(Data provided Opens)

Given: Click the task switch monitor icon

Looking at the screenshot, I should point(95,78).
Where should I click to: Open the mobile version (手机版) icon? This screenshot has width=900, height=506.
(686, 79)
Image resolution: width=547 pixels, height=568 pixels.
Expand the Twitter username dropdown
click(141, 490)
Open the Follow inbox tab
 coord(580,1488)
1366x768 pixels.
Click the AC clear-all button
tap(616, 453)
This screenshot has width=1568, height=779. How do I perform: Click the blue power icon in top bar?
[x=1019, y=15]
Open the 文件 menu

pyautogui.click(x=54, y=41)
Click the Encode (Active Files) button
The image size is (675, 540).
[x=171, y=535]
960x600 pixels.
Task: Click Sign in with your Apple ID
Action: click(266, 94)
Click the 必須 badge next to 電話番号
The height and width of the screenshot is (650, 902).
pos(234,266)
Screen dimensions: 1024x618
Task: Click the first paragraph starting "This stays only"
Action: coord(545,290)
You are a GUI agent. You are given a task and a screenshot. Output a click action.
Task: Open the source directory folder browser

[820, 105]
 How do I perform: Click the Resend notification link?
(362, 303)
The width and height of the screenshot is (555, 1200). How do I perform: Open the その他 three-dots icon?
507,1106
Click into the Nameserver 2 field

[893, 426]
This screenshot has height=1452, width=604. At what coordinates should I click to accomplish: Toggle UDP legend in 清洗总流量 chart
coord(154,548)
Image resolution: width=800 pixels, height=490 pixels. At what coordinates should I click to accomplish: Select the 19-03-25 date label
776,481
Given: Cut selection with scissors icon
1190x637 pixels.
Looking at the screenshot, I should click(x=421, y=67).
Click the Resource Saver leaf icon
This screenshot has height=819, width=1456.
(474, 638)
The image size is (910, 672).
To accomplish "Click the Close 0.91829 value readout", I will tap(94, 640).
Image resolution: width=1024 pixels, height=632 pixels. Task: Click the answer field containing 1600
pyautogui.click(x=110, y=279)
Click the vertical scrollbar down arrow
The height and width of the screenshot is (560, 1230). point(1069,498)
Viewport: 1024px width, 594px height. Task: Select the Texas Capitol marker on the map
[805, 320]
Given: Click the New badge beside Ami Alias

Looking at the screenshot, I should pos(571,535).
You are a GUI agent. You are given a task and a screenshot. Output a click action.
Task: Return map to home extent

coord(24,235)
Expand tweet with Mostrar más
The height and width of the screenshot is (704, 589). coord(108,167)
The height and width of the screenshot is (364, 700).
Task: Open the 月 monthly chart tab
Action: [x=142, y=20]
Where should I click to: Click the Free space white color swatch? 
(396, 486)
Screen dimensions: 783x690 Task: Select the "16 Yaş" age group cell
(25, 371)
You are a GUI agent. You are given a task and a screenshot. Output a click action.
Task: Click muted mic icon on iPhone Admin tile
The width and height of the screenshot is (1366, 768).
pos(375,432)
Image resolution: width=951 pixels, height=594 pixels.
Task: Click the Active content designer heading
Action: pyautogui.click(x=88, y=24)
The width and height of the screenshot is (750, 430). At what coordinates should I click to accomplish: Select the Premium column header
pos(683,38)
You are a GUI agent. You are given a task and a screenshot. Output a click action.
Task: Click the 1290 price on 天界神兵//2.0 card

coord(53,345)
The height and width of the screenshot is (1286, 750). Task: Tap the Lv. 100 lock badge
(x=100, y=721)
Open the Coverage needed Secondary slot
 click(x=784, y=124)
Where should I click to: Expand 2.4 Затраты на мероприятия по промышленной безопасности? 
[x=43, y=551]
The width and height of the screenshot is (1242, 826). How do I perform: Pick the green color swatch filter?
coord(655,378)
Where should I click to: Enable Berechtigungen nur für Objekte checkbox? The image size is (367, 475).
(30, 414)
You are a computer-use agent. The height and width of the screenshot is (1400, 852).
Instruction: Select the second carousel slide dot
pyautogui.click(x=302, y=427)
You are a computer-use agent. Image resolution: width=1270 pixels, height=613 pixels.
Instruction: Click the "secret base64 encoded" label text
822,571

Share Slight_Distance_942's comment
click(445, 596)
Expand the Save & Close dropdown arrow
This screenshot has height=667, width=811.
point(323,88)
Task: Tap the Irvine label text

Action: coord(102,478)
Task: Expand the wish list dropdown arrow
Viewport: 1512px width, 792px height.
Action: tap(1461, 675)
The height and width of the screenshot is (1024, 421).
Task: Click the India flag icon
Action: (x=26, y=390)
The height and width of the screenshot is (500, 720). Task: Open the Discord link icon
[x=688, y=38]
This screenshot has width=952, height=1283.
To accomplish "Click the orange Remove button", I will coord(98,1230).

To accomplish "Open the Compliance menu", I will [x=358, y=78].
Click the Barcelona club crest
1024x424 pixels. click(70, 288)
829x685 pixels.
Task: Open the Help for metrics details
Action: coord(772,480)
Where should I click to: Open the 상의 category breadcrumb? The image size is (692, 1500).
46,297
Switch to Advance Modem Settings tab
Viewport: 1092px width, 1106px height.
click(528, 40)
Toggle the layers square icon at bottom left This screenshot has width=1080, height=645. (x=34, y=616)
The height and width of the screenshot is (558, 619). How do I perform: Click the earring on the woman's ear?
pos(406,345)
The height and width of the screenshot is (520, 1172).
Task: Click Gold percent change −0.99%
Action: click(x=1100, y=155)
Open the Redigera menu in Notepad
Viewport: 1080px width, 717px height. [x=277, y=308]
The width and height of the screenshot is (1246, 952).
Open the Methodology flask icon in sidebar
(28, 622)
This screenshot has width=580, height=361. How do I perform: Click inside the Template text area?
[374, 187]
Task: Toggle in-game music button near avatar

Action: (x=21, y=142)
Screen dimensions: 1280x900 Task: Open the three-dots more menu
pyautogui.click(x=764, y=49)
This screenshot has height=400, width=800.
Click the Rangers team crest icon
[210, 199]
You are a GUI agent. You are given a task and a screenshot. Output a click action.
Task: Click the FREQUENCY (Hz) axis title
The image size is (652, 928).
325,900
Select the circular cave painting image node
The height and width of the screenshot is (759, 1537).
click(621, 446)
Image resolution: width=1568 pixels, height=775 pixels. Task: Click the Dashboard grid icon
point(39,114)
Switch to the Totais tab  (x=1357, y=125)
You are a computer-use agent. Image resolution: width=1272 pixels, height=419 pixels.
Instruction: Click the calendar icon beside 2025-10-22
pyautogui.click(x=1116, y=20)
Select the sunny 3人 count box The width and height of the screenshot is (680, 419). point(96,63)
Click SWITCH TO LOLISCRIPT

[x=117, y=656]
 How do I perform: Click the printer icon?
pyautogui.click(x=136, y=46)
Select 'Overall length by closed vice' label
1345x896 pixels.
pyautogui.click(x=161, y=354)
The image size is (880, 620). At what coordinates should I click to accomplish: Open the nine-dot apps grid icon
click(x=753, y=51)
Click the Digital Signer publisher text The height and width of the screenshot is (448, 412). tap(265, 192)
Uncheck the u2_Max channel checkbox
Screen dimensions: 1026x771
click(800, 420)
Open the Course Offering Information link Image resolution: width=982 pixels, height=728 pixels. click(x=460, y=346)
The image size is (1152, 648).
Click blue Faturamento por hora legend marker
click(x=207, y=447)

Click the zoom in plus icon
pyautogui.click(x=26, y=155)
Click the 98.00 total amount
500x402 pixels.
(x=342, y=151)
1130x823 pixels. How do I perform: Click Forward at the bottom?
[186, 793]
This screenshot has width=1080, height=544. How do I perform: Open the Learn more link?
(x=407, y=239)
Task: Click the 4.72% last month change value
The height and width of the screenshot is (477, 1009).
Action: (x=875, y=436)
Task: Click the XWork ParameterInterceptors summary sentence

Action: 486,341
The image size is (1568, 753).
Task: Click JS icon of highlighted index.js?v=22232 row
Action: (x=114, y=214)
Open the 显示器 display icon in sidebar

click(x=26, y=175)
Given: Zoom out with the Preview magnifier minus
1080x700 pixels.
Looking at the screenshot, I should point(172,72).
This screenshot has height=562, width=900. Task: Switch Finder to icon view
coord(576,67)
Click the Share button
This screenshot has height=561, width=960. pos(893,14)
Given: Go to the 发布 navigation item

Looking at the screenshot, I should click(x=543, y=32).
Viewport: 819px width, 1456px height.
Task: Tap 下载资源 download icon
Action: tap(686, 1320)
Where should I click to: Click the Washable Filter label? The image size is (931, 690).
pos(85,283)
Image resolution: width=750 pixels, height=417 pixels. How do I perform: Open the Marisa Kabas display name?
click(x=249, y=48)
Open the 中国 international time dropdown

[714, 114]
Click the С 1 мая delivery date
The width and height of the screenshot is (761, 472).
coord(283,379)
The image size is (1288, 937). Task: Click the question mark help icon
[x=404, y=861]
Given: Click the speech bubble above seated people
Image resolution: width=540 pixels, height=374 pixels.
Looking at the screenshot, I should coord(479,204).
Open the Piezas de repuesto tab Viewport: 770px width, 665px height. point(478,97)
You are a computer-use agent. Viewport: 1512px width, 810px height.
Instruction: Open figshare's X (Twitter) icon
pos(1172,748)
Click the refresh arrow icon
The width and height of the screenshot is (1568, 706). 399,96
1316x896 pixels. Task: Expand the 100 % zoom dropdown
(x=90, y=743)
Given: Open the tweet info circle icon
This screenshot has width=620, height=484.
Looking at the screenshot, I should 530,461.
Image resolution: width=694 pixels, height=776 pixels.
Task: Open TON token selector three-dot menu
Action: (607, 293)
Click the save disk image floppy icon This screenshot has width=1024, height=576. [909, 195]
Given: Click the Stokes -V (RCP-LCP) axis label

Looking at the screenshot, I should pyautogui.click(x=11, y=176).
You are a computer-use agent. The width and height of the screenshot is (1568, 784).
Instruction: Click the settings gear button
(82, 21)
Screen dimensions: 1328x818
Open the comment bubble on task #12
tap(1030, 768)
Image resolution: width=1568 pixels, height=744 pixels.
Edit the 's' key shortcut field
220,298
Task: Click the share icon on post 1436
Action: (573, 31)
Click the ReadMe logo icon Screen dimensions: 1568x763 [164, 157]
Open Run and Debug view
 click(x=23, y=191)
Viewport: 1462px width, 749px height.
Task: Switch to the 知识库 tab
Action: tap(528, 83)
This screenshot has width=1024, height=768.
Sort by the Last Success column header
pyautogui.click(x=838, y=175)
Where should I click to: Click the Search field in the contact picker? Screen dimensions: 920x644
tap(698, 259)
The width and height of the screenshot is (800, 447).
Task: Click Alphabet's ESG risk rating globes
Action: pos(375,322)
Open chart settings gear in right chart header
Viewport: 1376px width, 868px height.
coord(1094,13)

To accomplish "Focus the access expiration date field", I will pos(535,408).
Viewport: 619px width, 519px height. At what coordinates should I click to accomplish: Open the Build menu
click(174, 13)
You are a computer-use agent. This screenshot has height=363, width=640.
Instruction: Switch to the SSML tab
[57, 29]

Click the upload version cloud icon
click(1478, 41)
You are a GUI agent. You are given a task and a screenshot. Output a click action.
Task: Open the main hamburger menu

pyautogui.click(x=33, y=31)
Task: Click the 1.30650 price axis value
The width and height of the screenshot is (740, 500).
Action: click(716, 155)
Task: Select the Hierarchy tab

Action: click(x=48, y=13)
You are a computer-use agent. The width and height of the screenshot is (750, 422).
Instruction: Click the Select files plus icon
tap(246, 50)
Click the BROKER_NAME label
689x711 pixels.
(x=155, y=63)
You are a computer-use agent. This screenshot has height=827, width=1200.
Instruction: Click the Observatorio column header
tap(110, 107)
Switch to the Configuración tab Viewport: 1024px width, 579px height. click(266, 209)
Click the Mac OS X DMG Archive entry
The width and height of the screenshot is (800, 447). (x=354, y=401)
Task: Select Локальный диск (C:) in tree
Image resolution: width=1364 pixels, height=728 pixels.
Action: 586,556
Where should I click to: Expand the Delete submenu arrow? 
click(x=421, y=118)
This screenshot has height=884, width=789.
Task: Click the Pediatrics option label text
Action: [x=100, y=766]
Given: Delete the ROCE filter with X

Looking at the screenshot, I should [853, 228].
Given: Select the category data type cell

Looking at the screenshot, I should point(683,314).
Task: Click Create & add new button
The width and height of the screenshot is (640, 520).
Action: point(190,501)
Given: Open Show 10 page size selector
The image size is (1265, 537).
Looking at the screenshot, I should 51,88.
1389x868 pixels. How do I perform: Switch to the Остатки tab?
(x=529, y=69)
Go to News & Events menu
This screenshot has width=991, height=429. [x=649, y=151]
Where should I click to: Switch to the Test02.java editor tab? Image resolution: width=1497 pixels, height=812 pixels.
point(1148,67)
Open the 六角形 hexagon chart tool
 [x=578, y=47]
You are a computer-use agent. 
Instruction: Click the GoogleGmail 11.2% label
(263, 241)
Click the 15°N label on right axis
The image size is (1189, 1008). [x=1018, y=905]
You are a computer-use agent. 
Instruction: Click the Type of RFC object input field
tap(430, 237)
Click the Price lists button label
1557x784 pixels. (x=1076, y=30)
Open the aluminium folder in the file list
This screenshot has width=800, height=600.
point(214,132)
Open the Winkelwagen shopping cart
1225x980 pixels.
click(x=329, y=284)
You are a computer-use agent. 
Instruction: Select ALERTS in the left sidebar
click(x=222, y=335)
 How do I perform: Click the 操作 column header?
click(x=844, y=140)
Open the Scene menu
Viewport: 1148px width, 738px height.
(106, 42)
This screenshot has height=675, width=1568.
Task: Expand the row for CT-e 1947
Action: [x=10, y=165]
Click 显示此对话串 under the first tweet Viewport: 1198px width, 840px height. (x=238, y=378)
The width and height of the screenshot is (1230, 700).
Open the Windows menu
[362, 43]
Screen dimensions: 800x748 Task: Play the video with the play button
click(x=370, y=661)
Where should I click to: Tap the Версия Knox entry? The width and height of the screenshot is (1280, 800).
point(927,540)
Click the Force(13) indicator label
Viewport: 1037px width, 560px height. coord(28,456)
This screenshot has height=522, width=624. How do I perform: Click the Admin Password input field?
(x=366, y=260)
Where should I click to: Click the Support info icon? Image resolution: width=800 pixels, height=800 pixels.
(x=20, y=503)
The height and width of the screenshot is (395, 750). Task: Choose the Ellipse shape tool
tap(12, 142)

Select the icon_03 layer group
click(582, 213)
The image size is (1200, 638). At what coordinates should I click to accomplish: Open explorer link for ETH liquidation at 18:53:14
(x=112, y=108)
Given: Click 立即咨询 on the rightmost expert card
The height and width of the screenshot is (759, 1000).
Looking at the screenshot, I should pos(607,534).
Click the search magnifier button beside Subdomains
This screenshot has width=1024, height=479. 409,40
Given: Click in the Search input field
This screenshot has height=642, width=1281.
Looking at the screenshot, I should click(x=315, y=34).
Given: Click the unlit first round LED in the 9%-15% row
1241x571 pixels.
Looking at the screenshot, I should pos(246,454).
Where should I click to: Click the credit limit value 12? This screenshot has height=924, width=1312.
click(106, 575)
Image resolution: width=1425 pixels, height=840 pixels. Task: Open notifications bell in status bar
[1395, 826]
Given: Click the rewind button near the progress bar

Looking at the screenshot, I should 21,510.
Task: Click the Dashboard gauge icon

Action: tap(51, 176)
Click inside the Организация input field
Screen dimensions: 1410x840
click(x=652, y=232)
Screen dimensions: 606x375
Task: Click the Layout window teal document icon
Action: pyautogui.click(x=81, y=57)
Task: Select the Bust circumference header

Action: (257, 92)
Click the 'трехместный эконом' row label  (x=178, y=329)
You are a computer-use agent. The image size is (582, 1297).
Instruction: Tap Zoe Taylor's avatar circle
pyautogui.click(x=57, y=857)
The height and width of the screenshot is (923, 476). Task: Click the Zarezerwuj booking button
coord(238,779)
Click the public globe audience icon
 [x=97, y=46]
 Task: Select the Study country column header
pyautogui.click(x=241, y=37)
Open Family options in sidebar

(Data provided Closes)

■ What the task asks: Among the lines of the data, identify those with the word "computer". Copy each of them.

■ Finished exercise:
You are a computer-use agent. The height and width of the screenshot is (1400, 852).
You are a computer-use agent. Image resolution: width=1270 pixels, height=613 pixels.
You are a computer-use agent. Image resolution: width=1272 pixels, height=419 pixels.
You are a computer-use agent. Viewport: 1512px width, 810px height.
You are a computer-use agent. The width and height of the screenshot is (1568, 784).
You are a computer-use agent. This screenshot has height=363, width=640.
You are a computer-use agent. The width and height of the screenshot is (750, 422).
You are a computer-use agent. This screenshot has height=827, width=1200.
You are a computer-use agent. 
You are a computer-use agent. 
You are a computer-use agent. 
You are a computer-use agent. The image size is (582, 1297).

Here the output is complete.